CONSIGNE >>
D'après le texte choisi, dans quel ouvrage se trouvent les rares allusions à Lalin ?

── TEXTE CHOISI ──

C’est dans la maison
familiale PRIORIS à Lucéram, qu’adolescent je fis jadis la connaissance de
Lalin et des Barbets. Les vieux gavots, parents ou amis que
j’entretenais sur le sujet il y a une trentaine d’années, ne m’en
parlaient qu’à contrecœur à mots couverts, comme de ces secrets de famille
terrifiants et inavouables, et qui ne nous semblent terrifiants que parce
qu’ils sont tenus secret. Et les rares allusions à Lalin
recueillies dans l’ouvrage de Marius PEIRANI sur l’Escarène, si précieuse
justement par leur laconisme et leur parcimonie, ont marqué pour longtemps
mon imagination en éveillant chez l’adolescent révolté une tendresse
particulière pour ce fantôme énigmatique.
Plus de trente ans ont
passé. C’est ce qu’il a fallu attendre avant que de ne me sentir prêt à
raconter au monde une histoire vieille comme lui et qui se décline dans
toutes les langues : le triomphe du salaud et le châtiment du juste.
Trente ans à essayer de comprendre pour quelles raisons les détracteurs
les plus bornés des Barbets, se trouvent parmi les descendants, cette « intelligentsia
nissarde » si fière de ses racines honorables et si prompte à trancher
celles qui dérangent.
Je me suis interrogé sur
les motivations politiques du mystère, entretenu par une étrange pauvreté
de documentation autant que par le peu « d’objectivité » des études
publiées – compte tenu de leur prétention à détenir La vérité historique –
et qui pour la plupart ne font que colporter l’idéologie reçue et la
confusion.

───
── ENTRÉES RÉPERTORIÉES ──

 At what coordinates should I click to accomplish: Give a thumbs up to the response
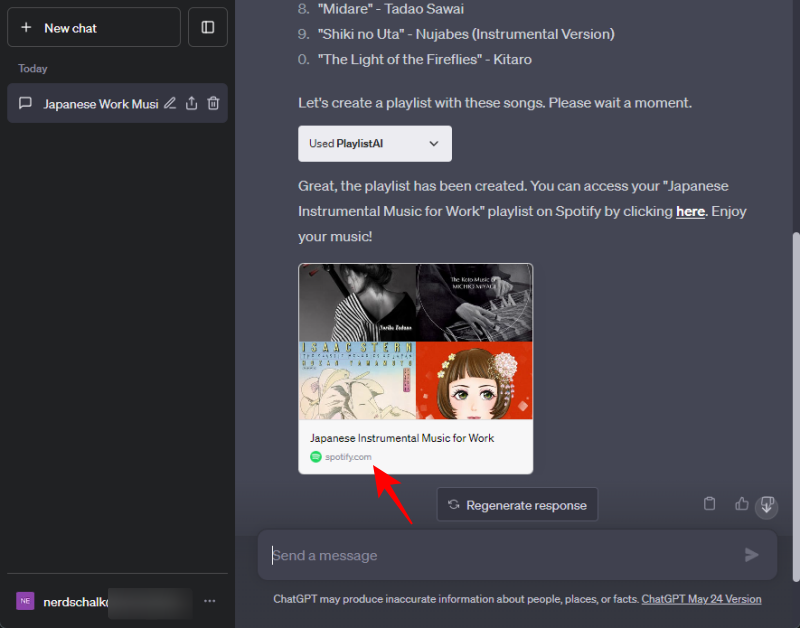pos(741,504)
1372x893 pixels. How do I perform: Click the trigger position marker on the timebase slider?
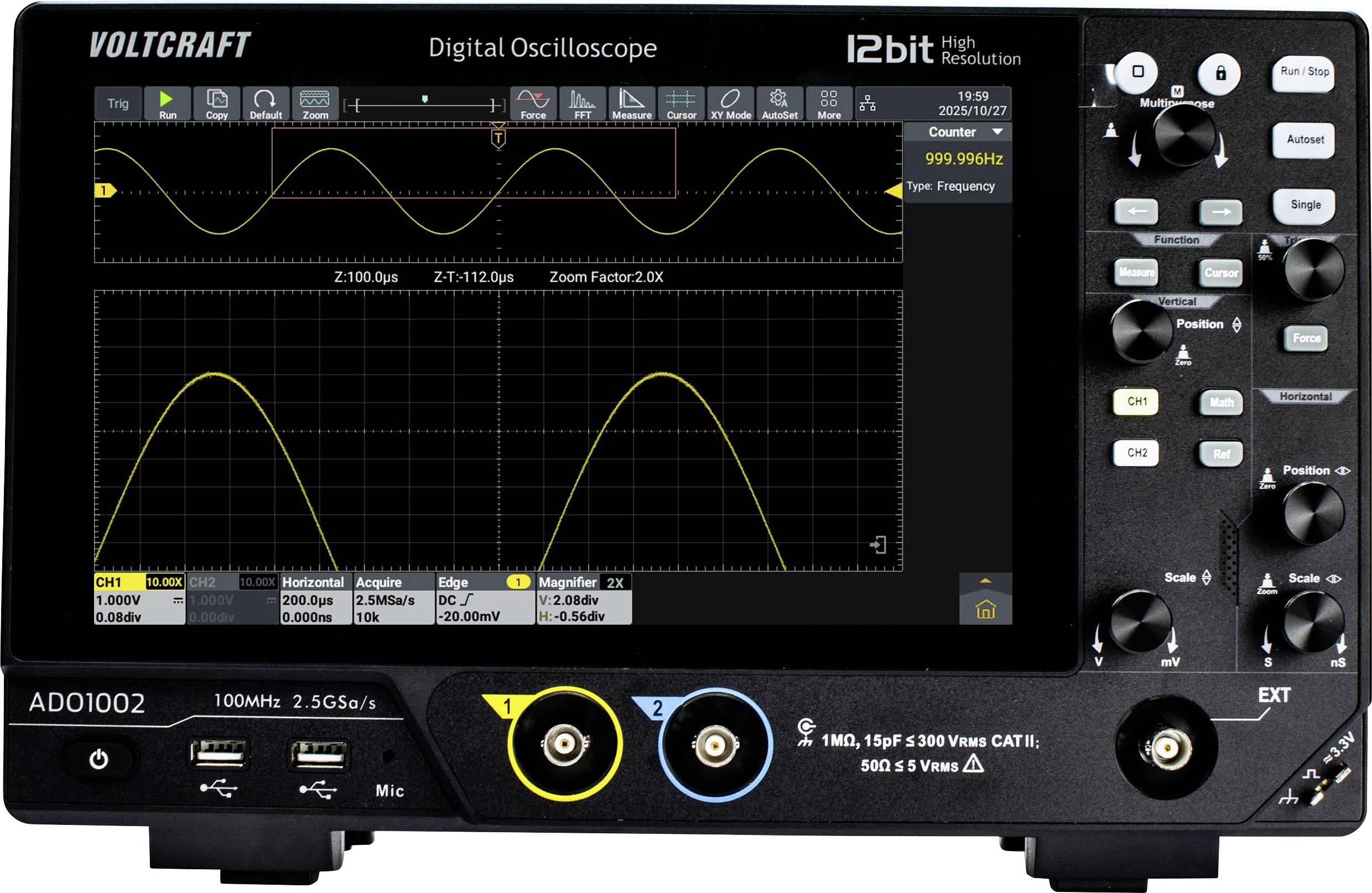425,99
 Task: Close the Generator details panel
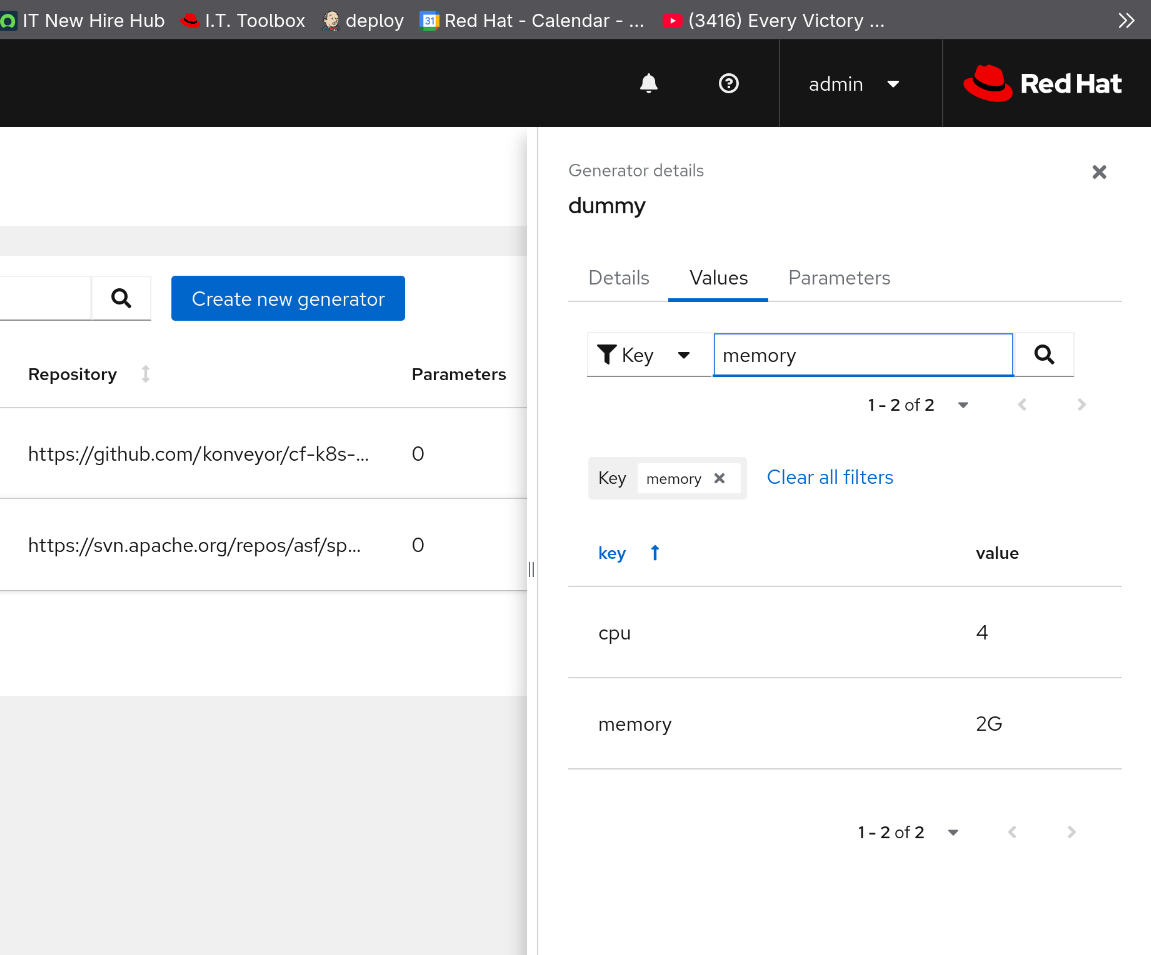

───

RÉPONSE >>
Dans l'ouvrage de Marius PEIRANI sur l'Escarène.